= John Knox (meteorologist) =

American meteorologist and academic

John A. Knox is a meteorologist who researches clear-air turbulence (CAT) and who also received media attention for discussing ways of calculating the mathematical constant e, together with inventor Harlan J. Brothers.
He is a professor at the University of Georgia and has been nationally honored for his undergraduate teaching.

==Early life==
Knox grew up in Birmingham, Alabama, where as a high-school senior at Huffman High School he was honored as a U.S. Presidential Scholar. He went to college at the University of Alabama at Birmingham (UAB). He was recruited to UAB as a member of the inaugural class of the UAB Honors Program, now the University Honors Program, and served on its Honors Council for three years. He was UAB's first national finalist in the Rhodes Scholar competition and later served as an ex officio member of the UAB Rhodes Committee, assisting UAB Rhodes candidates up to and including UAB's first winner, Neel Varshney, in 2000. As a graduating senior at UAB in 1988, Knox won both a National Science Foundation Graduate Research Fellowship and a Phi Kappa Phi Fellowship, and was a national finalist for the Omicron Delta Kappa National Leader of the Year Award.

==Scientific career==
Knox received his Ph.D. in atmospheric sciences from the University of Wisconsin-Madison. He was a post-doctoral fellow at NASA Goddard Institute for Space Studies, and taught meteorology at Valparaiso University in Indiana before moving to the University of Georgia in 2001.

In 1997, inventor Harlan Brothers sent some college-level expression for e to National Public Radio's program Science Friday. Knox's wife Pam, an intern at Science Friday during Knox's post-doc at NASA/GISS, told them to Knox, who confirmed them. Together, they derived several formulae to calculate e. The formulae involve applying Bernoulli's standard result that (1 + 1/n)^{ n} approximates e when n becomes large, to the formula $\scriptstyle e \, \equiv \, e^{1/2}/e^{-1/2}$, which is the basis of the popular bilinear transform.

Since 1995 Knox has performed research on clear-air turbulence (CAT), in particular CAT forecasting. In 2008, he co-authored (with Don McCann, and Paul Williams of the University of Reading) an article in the Journal of the Atmospheric Sciences describing a new method of CAT forecasting that received international media attention. In 2010, Knox was honored by the National Weather Association with the T. Theodore Fujita Research Achievement Award for his CAT forecasting research.

Knox writes popular articles and books about meteorology, including the award-winning Meteorology: Understanding the Atmosphere with Steven A. Ackerman of the University of Wisconsin-Madison.
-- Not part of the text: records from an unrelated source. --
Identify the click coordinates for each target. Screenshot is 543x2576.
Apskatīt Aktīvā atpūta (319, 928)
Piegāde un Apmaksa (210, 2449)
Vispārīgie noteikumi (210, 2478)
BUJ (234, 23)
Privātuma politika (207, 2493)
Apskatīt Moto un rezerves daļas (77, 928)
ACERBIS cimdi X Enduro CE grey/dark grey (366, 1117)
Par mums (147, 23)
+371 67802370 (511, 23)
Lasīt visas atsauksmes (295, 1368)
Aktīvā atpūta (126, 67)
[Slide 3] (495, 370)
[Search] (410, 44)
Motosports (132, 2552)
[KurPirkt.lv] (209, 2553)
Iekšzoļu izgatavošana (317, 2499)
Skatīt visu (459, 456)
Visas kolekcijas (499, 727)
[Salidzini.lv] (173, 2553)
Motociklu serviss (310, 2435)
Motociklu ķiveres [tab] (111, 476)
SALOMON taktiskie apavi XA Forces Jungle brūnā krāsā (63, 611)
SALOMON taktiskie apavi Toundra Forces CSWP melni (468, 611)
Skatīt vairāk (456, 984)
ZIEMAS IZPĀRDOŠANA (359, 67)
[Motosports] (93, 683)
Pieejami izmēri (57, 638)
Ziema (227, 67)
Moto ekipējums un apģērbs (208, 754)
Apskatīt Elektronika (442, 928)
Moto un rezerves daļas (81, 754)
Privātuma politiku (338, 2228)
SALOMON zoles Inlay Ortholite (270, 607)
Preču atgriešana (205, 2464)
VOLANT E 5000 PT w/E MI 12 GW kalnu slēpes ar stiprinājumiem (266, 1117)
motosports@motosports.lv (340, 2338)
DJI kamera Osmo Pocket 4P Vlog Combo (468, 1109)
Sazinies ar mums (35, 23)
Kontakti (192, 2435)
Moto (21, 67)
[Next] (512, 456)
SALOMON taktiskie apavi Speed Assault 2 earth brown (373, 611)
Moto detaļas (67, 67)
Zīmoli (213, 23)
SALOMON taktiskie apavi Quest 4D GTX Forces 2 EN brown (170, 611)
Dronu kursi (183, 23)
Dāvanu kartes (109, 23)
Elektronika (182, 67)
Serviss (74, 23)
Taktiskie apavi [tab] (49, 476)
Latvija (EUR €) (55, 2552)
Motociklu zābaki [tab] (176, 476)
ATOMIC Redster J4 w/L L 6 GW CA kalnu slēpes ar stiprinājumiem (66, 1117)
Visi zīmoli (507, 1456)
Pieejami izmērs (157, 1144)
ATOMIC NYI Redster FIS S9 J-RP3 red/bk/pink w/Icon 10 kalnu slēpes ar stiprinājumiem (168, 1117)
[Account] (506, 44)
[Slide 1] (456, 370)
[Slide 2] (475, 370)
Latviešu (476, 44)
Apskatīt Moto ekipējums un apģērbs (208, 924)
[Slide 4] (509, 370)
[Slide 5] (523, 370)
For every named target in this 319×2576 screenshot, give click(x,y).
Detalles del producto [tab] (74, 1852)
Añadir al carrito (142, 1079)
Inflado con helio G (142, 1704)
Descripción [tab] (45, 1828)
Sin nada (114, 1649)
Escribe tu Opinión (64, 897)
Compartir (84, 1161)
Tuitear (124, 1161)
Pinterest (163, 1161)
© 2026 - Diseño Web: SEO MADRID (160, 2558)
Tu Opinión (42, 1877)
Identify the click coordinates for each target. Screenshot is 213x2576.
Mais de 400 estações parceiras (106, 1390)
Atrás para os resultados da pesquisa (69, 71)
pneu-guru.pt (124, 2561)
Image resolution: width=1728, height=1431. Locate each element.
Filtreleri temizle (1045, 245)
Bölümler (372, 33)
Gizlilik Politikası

Knox is currently a Professor of Atmospheric Sciences in the Geography Department at the University of Georgia and since 2004 the Undergraduate Coordinator for its Atmospheric Sciences Program. Since 2011 Knox has served as Faculty Advisor for the Demosthenian Literary Society, UGA's oldest student organization (founded in 1803).

==Political career==
In February 2016 Knox announced his candidacy for a seat on the Athens-Clarke County Board of Education. Having lived in the district for 15 years, Knox was motivated to run by a desire to give back to the community and stand up for public schools. Knox has always believed that the "students come first". Knox represented District 8 on the Board of Education.

==Honors and awards==
In April 2012 Knox was the only geography professor in the nation, and one of only two atmospheric scientists, included in The Princeton Review's first-ever "Best 300 Professors" list and book.

In November 2014 Knox was honored as the Georgia Professor of the Year by the organizations CASE and the Carnegie Foundation for the Advancement of Teaching in the US Professors of the Year ceremony at the National Press Club in Washington, DC. He was the first UGA professor named the state's Professor of the Year in a decade, and the first atmospheric sciences professor to be so named for any state in a quarter century.

In January 2015 Knox was extended an invitation to join the organization Faculty Row, a private global network of accomplished academics, as one of its approximately 1,600 "Super Professors" worldwide.